Excerpts from a dataset
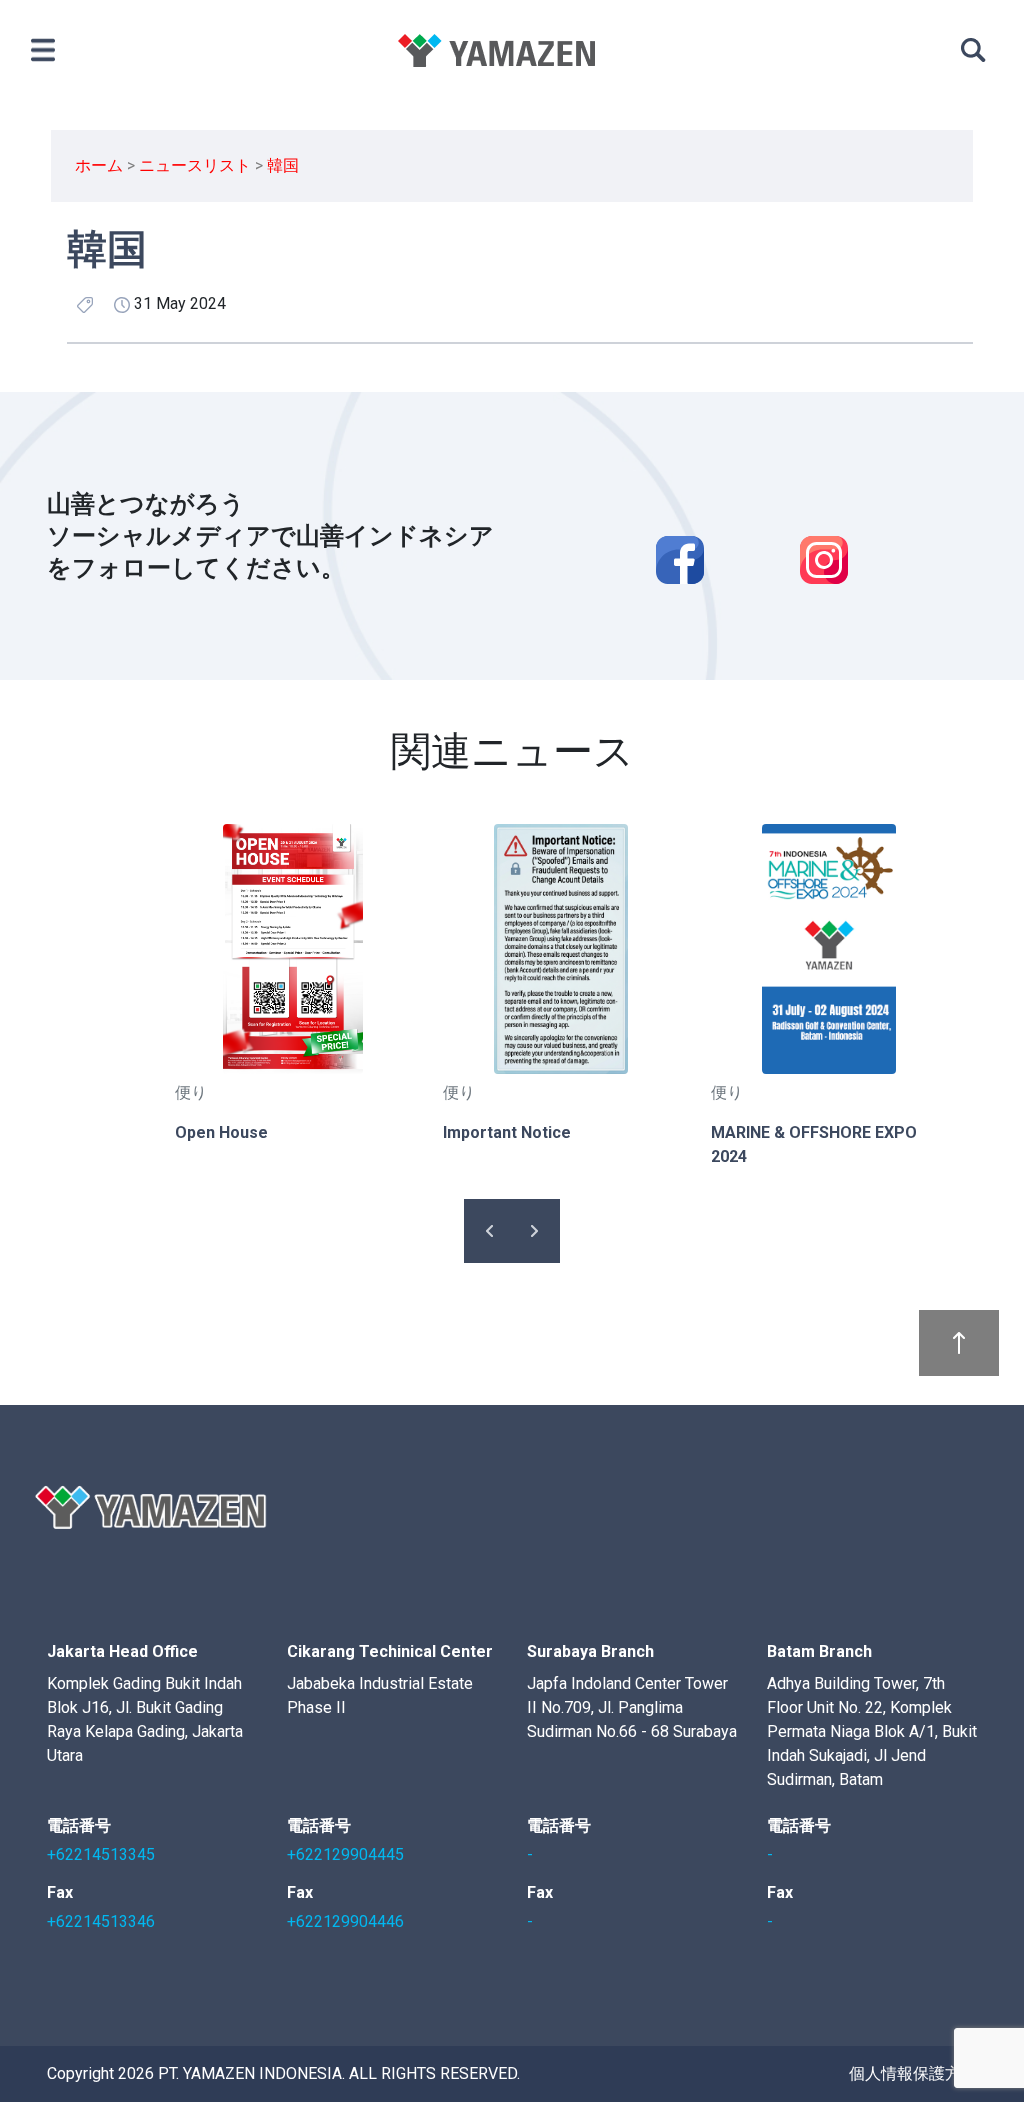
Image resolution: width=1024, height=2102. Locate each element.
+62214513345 (101, 1854)
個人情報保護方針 (913, 2073)
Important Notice (507, 1132)
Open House (221, 1132)
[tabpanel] (293, 984)
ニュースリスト (195, 165)
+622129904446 (345, 1921)
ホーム (99, 165)
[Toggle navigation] (42, 50)
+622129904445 (345, 1854)
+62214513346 (101, 1921)
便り (191, 1092)
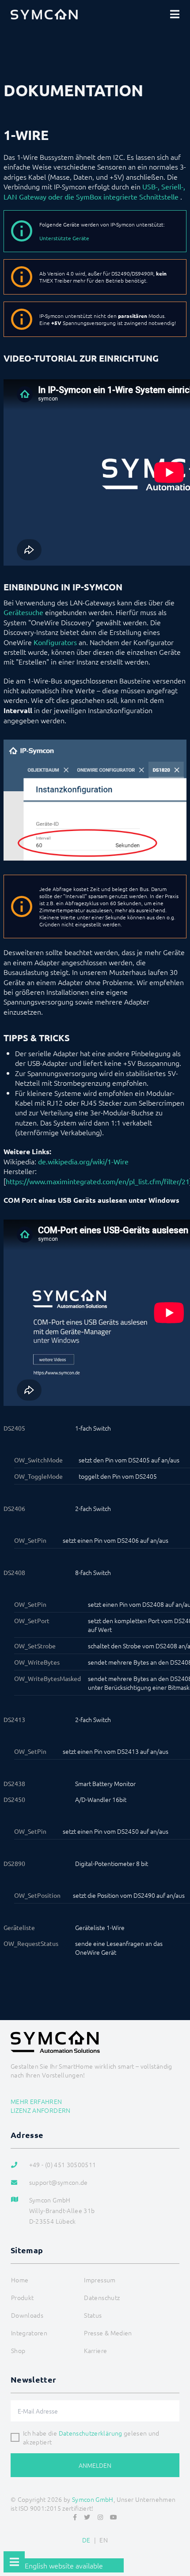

◆ Work request ◆
Print the records again exactly. Skip every picture.

◆ Task answer ◆
Image resolution: width=1024, height=2102. Locate each element.
+62214513345 (101, 1854)
個人情報保護方針 (913, 2073)
Important Notice (507, 1132)
Open House (221, 1132)
[tabpanel] (293, 984)
ニュースリスト (195, 165)
+622129904446 (345, 1921)
ホーム (99, 165)
[Toggle navigation] (42, 50)
+622129904445 (345, 1854)
+62214513346 (101, 1921)
便り (191, 1092)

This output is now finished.